Hydrocarbon extraction produces more terpene-rich oils, with the natural flavors and aromas fully intact. CO2, on the other hand, results in a product that does not capture those characteristics which consumers highly desire.
And while hydrocarbon extraction is perfectly safe when the proper precautions are taken, CO2 extraction might be a tad more desirable in terms of overall safety. This is mainly because CO2 is produced via natural rather than chemical means.
Choosing between hydrocarbon and CO2 extraction comes down to one fundamental question: Which process is best for your business?
The process that produces a concentrate that’s both desirable in the marketplace and most efficient in the extraction facility is what’s best for your business.
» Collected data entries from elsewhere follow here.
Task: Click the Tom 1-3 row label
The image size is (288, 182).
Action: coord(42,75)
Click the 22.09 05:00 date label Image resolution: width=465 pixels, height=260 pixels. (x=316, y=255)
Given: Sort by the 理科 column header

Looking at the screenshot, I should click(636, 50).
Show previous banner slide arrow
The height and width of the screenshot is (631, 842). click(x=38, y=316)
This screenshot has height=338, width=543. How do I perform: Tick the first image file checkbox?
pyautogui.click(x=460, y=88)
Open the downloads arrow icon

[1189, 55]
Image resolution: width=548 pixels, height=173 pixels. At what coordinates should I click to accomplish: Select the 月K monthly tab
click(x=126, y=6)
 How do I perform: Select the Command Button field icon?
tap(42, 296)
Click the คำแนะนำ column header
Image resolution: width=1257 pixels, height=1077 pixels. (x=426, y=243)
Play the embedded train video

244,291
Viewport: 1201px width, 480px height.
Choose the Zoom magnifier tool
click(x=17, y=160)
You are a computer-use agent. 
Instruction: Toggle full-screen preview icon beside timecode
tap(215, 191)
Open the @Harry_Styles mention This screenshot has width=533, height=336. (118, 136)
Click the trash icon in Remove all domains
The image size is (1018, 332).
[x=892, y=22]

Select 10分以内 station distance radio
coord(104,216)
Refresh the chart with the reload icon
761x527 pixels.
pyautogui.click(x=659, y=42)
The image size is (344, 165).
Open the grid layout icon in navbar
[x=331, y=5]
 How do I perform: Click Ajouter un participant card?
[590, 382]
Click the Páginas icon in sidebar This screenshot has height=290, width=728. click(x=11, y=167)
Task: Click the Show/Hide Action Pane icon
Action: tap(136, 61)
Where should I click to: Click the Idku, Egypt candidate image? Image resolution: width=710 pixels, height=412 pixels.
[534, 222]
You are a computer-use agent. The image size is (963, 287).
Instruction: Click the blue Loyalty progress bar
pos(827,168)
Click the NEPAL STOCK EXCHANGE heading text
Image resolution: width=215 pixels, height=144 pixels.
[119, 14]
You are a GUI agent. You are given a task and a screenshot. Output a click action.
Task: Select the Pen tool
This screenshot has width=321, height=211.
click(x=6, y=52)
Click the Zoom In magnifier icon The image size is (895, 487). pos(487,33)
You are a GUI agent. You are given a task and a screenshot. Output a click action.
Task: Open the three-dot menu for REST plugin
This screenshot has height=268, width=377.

Because of the heavy post-processing of CO2, you won’t get the pure, potent product that consumers seek. And as we mentioned earlier, CO2 extraction does not capture the natural flavors and aromas like hydrocarbon extraction.
With CO2, extraction technicians may need to add flavors and aromas back into the product at the end of the process. This leads to a far less natural end product and a synthetic taste and smell.
In contrast, hydrocarbon extraction results in concentrates rich in all of the natural characteristics of the source plant material.
As a result, hydrocarbon extraction enables you to reap a more significant concentration of terpenes and other minor compounds, resulting in a full spectrum of botanical products.
What’s more, with fewer post-processing requirements, hydrocarbon-born extracts are as close to nature’s plant as you can get in a lab setting.